- **Assigned task**
Among the lines below, count those with "computer". Give only the number.

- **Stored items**

---+---

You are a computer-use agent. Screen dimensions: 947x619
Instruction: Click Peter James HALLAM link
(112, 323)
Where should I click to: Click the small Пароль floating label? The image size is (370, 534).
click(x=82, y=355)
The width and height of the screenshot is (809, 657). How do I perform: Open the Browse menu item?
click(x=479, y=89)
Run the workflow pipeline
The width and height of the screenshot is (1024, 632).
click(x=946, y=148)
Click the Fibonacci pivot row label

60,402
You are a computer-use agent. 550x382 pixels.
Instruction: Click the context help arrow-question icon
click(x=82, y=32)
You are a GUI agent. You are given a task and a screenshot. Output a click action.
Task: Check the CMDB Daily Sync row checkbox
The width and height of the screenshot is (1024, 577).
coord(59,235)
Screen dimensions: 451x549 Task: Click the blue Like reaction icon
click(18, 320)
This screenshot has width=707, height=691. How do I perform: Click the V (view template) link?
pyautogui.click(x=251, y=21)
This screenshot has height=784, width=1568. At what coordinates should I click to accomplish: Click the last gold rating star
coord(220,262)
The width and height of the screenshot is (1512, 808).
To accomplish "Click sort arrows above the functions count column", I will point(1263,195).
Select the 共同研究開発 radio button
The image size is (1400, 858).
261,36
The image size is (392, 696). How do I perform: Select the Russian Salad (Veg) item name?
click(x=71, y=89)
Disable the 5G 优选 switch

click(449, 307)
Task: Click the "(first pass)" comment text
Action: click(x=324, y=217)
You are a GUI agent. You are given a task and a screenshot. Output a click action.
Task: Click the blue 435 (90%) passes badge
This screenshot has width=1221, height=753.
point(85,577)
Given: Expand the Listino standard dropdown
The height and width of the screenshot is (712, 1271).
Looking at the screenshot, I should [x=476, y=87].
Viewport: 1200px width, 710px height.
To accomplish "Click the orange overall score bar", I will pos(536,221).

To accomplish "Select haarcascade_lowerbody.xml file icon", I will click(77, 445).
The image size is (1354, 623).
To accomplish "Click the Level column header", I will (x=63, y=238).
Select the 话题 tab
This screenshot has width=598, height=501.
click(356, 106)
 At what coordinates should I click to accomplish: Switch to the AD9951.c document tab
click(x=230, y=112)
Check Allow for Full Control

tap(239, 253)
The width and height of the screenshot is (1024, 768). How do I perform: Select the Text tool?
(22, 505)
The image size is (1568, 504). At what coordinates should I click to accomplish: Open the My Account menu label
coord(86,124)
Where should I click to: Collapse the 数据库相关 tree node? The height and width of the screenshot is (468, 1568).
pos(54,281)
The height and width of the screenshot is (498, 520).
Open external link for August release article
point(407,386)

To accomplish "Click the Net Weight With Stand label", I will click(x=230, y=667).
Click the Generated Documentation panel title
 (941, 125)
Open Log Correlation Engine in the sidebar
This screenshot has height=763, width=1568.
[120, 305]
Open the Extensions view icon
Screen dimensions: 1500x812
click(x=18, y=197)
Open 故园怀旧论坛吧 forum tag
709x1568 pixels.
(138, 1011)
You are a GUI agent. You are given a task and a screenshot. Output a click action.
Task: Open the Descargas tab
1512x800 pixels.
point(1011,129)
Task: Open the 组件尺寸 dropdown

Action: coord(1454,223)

---+---

- **Result**
2